__Problem__.
The stretch from the line with "Terms (130, 2561)" through the line with "Sign In (162, 45)" in the records below: write it out exactly, and nothing else.

__Available data__.

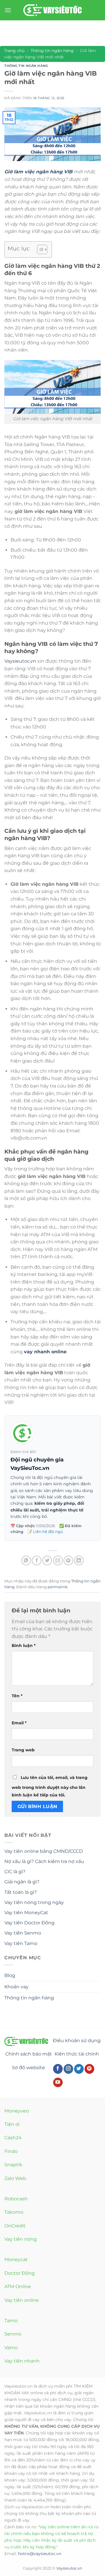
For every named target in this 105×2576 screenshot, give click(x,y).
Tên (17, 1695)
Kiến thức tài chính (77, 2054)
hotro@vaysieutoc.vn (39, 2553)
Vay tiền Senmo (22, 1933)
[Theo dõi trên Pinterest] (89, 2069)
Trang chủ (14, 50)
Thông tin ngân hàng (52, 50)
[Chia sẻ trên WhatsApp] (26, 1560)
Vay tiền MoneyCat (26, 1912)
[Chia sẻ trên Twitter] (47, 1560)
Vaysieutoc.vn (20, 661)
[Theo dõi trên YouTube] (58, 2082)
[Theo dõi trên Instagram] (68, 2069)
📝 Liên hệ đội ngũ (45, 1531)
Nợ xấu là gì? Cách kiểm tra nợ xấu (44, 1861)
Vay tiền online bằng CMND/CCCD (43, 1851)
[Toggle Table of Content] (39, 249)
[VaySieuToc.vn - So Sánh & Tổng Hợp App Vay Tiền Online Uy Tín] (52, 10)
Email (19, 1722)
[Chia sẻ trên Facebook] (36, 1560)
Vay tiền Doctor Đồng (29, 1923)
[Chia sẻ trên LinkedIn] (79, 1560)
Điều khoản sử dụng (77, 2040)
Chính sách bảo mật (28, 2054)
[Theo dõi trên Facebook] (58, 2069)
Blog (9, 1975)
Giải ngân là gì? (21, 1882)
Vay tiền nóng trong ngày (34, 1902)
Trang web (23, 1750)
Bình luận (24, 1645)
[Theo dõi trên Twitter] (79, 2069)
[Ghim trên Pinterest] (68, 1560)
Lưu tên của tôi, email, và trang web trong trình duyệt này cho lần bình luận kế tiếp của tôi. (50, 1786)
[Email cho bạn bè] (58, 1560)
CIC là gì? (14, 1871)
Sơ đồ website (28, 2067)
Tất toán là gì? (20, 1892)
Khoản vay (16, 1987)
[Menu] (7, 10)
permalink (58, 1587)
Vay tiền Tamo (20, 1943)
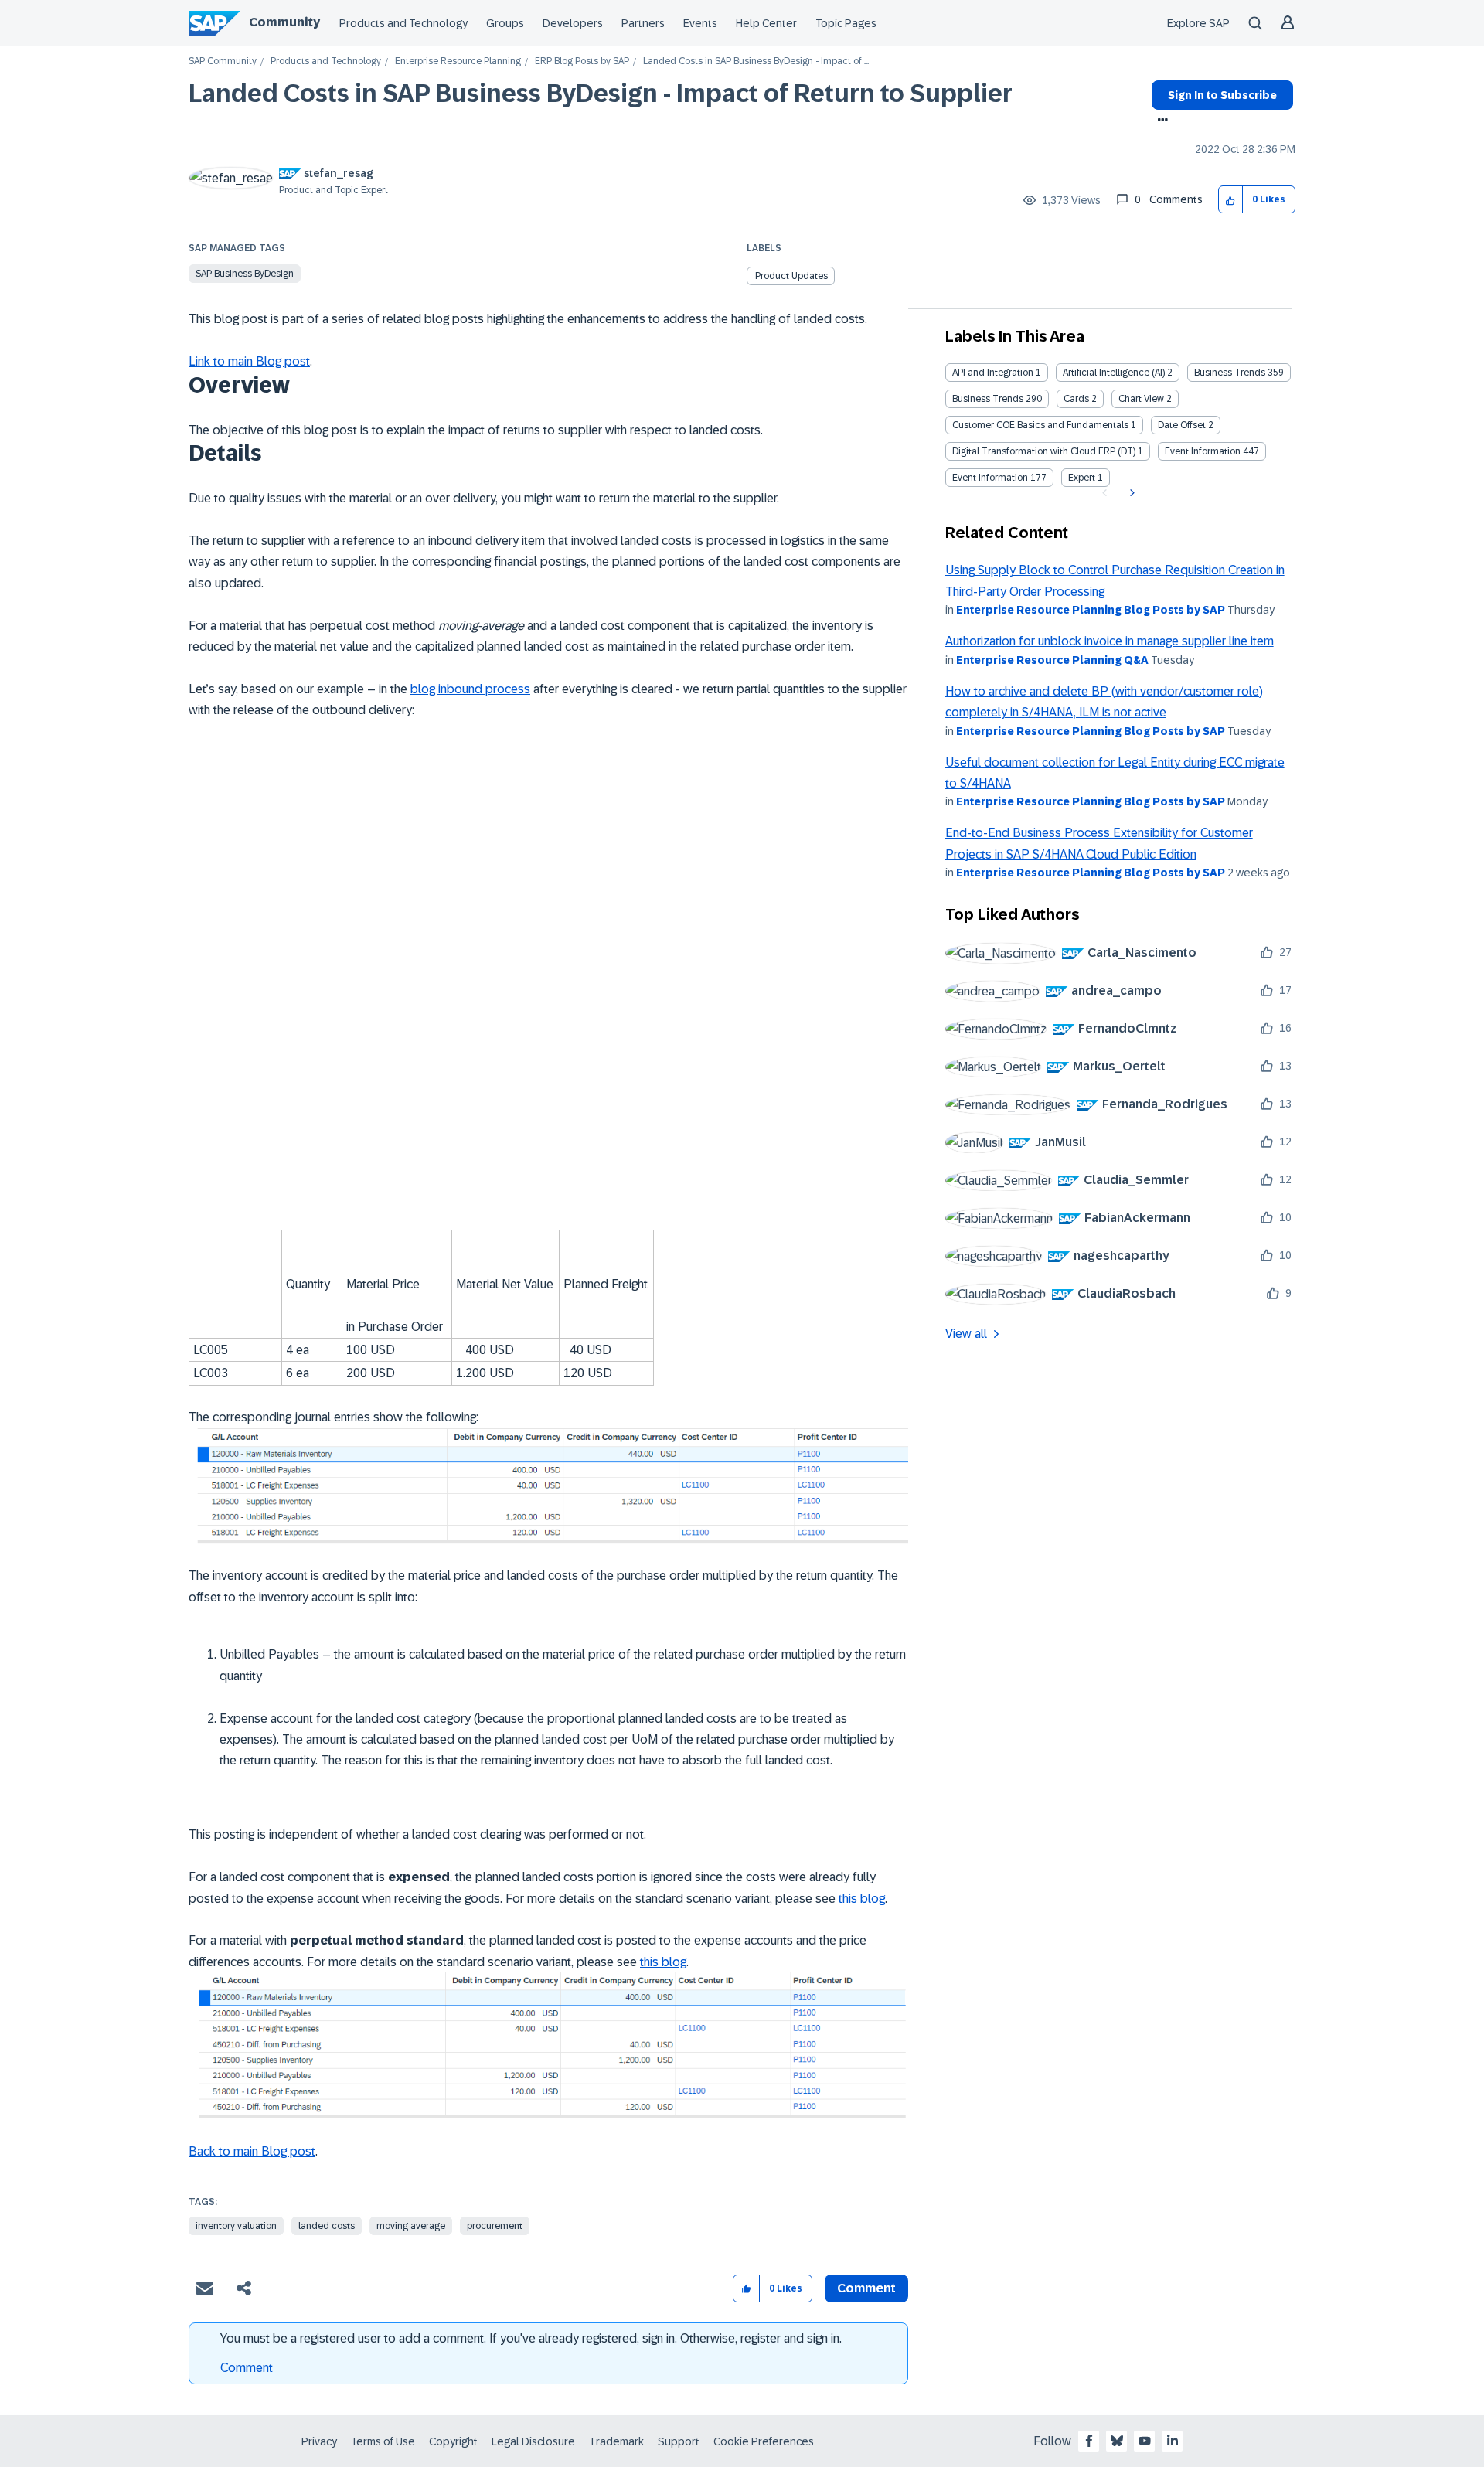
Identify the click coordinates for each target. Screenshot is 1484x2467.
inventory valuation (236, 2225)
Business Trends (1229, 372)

...

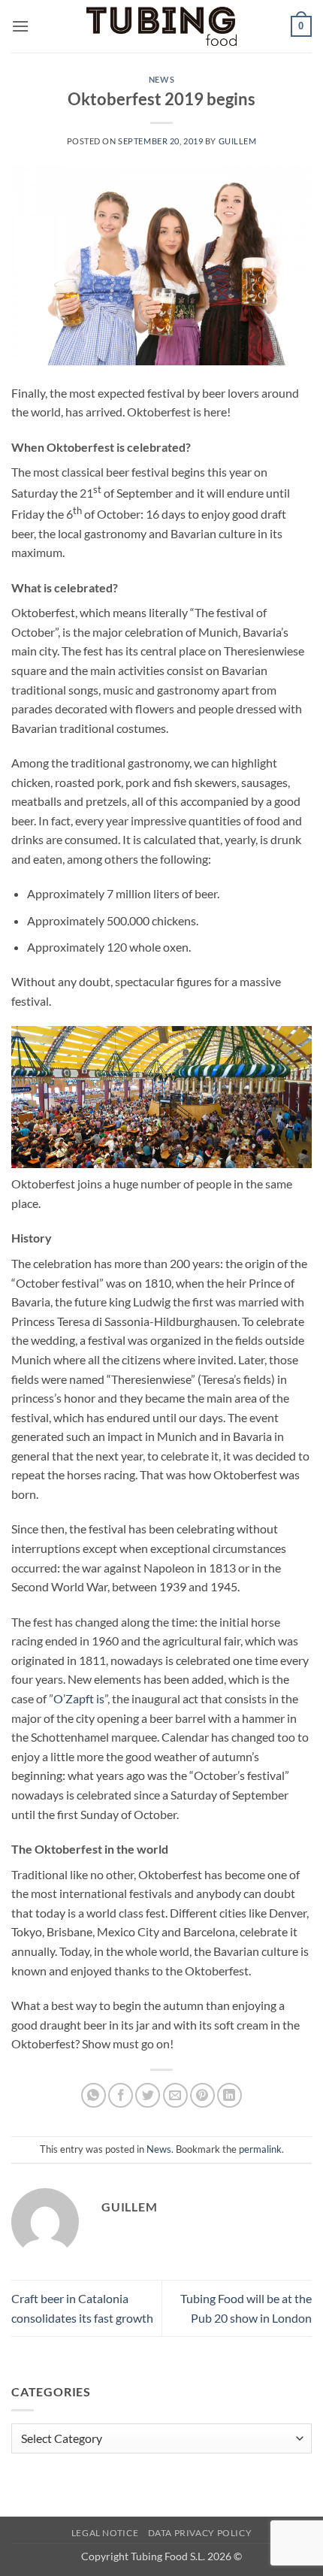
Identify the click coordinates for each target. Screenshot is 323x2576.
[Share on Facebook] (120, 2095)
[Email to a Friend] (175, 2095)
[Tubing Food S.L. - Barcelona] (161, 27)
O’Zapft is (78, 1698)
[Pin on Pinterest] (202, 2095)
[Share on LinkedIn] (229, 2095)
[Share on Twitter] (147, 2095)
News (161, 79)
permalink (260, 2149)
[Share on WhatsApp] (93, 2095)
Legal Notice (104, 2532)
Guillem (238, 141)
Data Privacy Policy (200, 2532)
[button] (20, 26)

...

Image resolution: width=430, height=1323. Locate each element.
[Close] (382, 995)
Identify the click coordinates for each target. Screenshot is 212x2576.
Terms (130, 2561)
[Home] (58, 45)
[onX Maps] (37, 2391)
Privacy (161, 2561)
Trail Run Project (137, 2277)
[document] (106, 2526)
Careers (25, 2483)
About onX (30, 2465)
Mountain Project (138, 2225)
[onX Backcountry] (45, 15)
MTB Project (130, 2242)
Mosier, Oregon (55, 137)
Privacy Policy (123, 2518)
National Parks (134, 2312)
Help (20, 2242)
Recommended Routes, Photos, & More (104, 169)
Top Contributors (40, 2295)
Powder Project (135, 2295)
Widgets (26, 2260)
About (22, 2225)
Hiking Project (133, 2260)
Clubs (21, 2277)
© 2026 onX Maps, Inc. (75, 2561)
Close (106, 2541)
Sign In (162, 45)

__Written solution__.
Terms (130, 2561)
[Home] (58, 45)
[onX Maps] (37, 2391)
Privacy (161, 2561)
Trail Run Project (137, 2277)
[document] (106, 2526)
Careers (25, 2483)
About onX (30, 2465)
Mountain Project (138, 2225)
[onX Backcountry] (45, 15)
MTB Project (130, 2242)
Mosier, Oregon (55, 137)
Privacy Policy (123, 2518)
National Parks (134, 2312)
Help (20, 2242)
Recommended Routes, Photos, & More (104, 169)
Top Contributors (40, 2295)
Powder Project (135, 2295)
Widgets (26, 2260)
About (22, 2225)
Hiking Project (133, 2260)
Clubs (21, 2277)
© 2026 onX Maps, Inc. (75, 2561)
Close (106, 2541)
Sign In (162, 45)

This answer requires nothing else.